On The Statistical Representation Properties Of The Perturb-Softmax And The Perturb-Argmax Probability Distributions
Hedda Cohen Indelman, Tamir Hazan
TL;DR
This work analyzes the statistical representation properties of Perturb-Softmax and Perturb-Argmax distributions, establishing when these perturbation-based models yield complete and minimal representations of probability distributions. By framing softmax and argmax as gradients or sub-gradients of convex functions (log-sum-exp and max), the authors leverage convex analysis and duality to derive conditions under which the parameter spaces are complete and minimal, including extensions to Gaussian perturbations (Gaussian-Softmax/Gaussian-Argmax).

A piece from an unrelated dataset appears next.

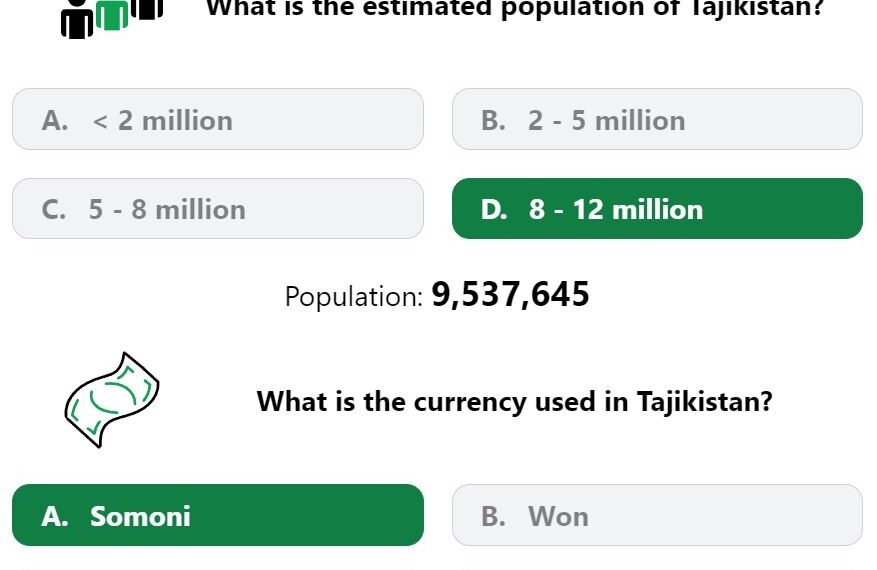Click the banknote currency icon
Screen dimensions: 877x570
112,400
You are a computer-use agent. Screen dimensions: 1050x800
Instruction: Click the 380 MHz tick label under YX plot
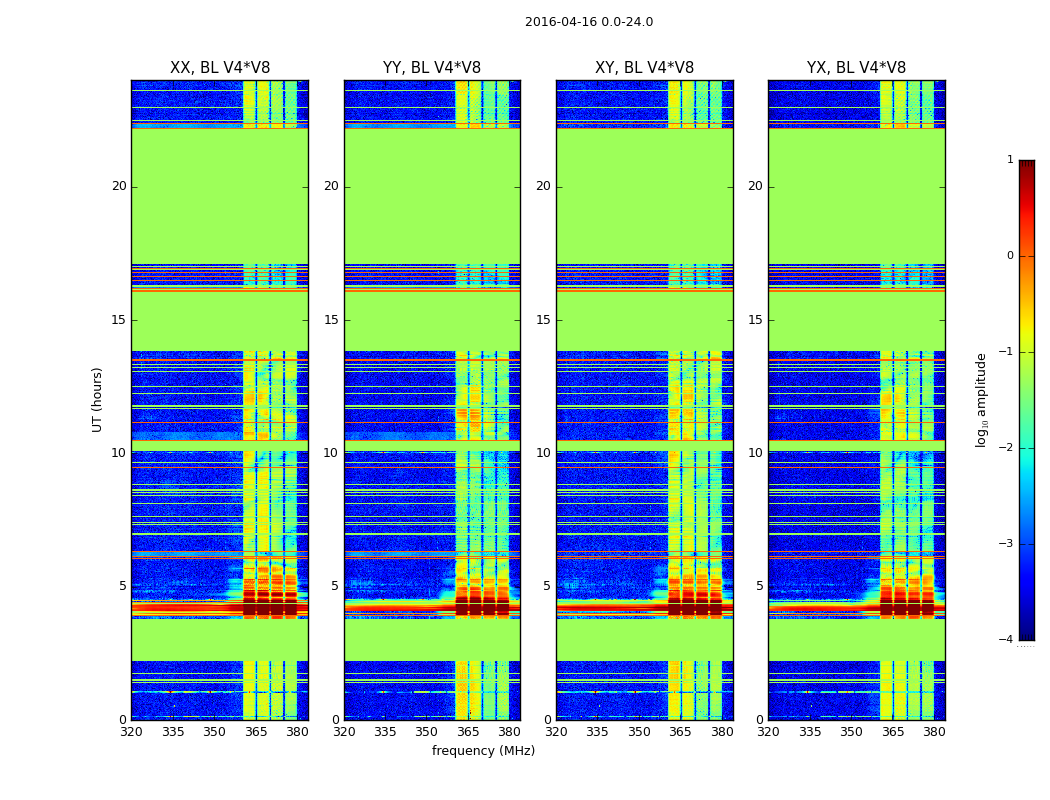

Theoretical results are complemented by experiments showing that Gaussian-Softmax can achieve faster convergence and superior discrete distribution approximation compared to Gumbel-Softmax, and that perturbation-type critically influences identifiability and minimality. This framework provides a rigorous foundation for selecting perturbations in discrete modeling and offers practical benefits for both generative and discriminative learning tasks.
Abstract
The Gumbel-Softmax probability distribution allows learning discrete tokens in generative learning, while the Gumbel-Argmax probability distribution is useful in learning discrete structures in discriminative learning. Despite the efforts invested in optimizing these probability models, their statistical properties are under-explored. In this work, we investigate their representation properties and determine for which families of parameters these probability distributions are complete, i.e., can represent any probability distribution, and minimal, i.e., can represent a probability distribution uniquely. We rely on convexity and differentiability to determine these statistical conditions and extend this framework to general probability models, such as Gaussian-Softmax and Gaussian-Argmax. We experimentally validate the qualities of these extensions, which enjoy a faster convergence rate. We conclude the analysis by identifying two sets of parameters that satisfy these assumptions and thus admit a complete and minimal representation. Our contribution is theoretical with supporting practical evaluation.